Even the U.S., while mouthing free-market jargon, relies regularly on powerful, targeted interventions, including massive defence and energy subsidies, to buttress its presence in strategic industries.

These lessons of successful industrialization have renewed relevance for Canada as we confront Trump’s economic aggression.

Some have concluded Canada should double down on extraction and export of natural resources – facilitated by new pipelines and other export infrastructure to sell our resources to countries other than the U.S. But the urgent task of export diversification needs to take account of what we produce, not just where we sell it.

Enter industrial policy, which holds new relevance for Canada as we try to protect our economy and our sovereignty against Trump’s erratic actions. Good industrial policy draws on a full suite of policy measures applied to shift incentives, motivate investment and innovation, reinforce the vitality of domestic industry and penetrate high-value export markets.

Call it “sector-development policy” 

The tools of industrial policy are many and varied, including fiscal rules and incentives, technology supports, preferential access to capital, public investment (including public equity or co-investments), infrastructure construction, skills and training support, trade policy, government procurement and more.

These tools need to be applied creatively and flexibly, reflecting the specific challenges and opportunities of each sector. Governments need strong internal capacity to understand and manage industrial policy (to avoid being captured by rent-seeking businesses). As well, the goals and performance requirements need to be explicit and enforced.

Industrial policy doesn’t apply only to conventionally understood industry, which is often stereotyped as large-scale goods-producing facilities, such as resources and manufacturing.

Any technology-intensive, high-productivity, tradeable sector – including technology, business, digital, entertainment or education services – is a candidate for targeted attention.

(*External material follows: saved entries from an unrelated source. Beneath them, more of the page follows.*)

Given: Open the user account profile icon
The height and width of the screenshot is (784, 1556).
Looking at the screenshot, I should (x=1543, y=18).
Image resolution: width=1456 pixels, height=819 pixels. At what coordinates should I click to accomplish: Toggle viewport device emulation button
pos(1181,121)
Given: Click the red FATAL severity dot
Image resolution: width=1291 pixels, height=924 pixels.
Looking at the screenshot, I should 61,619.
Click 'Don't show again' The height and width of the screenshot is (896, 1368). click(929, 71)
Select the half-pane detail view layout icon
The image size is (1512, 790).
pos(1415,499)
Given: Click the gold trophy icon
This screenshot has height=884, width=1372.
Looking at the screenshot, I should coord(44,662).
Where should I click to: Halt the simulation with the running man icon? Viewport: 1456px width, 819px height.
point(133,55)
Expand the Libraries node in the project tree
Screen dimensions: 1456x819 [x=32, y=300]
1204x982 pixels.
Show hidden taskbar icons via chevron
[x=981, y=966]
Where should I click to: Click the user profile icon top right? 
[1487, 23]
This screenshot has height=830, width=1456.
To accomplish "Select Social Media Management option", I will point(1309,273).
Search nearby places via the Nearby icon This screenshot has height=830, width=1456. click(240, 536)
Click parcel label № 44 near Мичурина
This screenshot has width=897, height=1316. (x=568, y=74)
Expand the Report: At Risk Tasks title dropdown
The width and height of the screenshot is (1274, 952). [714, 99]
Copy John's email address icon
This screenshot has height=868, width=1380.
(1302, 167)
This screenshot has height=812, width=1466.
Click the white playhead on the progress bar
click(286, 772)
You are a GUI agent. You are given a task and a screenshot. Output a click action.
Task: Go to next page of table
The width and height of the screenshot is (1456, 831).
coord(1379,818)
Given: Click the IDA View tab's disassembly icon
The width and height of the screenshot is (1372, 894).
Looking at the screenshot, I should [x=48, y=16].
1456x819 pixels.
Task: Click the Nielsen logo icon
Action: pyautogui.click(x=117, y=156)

A better moniker for this theme might be “sector development policy,” moving past the outdated assumption that industrial policy is only about smokestack industries.

A fully capable industrial nation must do more than harvest resources. This has always been true.

The global energy transition – which will continue despite Trump’s best efforts to roll back history – gives further impetus for Canada to diversify beyond fossil fuels.

The current concern with Canada’s lagging productivity growth provides another important motive. Indeed, it’s no coincidence that the countries leading productivity growth globally (such as Korea, the U.S. and Ireland) are those with the biggest domestic presence of high-tech production.

Those industries didn’t end up there by accident or thanks to the autonomous logic of market forces. They ended up there because those countries undertook targeted efforts to attract and build them.

Trump’s trade war is forcing our governments, businesses and workers to collectively renew Canada’s historic crusade to build an economy that is more than a northern appendage to a larger, more developed neighbour.

A comprehensive industrial strategy – using every tool to add value to our resources instead of exporting them raw, and sustaining and growing a strong Canadian footprint in innovative value-adding industries – needs to play a central role in that nation-building mission.